— Begin Record list —

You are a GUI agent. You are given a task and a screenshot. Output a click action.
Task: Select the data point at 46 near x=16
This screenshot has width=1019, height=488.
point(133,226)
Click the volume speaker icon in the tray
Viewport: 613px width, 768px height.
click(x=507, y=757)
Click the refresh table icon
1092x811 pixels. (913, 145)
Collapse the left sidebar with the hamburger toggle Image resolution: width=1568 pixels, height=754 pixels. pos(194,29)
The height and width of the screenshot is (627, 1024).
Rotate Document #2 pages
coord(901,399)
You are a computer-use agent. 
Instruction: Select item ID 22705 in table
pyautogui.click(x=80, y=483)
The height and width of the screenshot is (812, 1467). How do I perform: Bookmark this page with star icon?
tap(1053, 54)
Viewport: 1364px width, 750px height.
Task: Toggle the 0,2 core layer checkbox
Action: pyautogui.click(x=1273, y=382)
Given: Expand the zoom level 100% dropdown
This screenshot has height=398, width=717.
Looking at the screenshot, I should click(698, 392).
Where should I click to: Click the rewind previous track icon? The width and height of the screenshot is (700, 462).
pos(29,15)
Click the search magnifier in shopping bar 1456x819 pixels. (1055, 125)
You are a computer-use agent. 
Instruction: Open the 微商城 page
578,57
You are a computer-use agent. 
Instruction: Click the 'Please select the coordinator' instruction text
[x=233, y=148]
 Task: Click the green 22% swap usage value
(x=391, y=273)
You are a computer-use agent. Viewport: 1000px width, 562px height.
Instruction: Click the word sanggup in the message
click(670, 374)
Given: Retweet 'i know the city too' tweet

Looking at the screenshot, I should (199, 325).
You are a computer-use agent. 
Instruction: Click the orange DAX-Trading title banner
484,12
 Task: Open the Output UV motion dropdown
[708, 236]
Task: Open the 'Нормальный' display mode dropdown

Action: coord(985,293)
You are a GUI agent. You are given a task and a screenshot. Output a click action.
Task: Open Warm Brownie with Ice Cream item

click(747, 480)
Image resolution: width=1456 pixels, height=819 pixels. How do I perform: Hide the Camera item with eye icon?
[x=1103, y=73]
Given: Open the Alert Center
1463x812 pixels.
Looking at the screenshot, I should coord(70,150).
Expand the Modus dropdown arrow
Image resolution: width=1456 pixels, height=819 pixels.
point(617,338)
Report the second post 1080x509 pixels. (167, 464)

— End Record list —

Directions for this task:
Repeat the records verbatim, from the start through the line that contains "Collapse the left".

Answer to the exercise:
You are a GUI agent. You are given a task and a screenshot. Output a click action.
Task: Select the data point at 46 near x=16
This screenshot has width=1019, height=488.
point(133,226)
Click the volume speaker icon in the tray
Viewport: 613px width, 768px height.
click(x=507, y=757)
Click the refresh table icon
1092x811 pixels. (913, 145)
Collapse the left sidebar with the hamburger toggle Image resolution: width=1568 pixels, height=754 pixels. pos(194,29)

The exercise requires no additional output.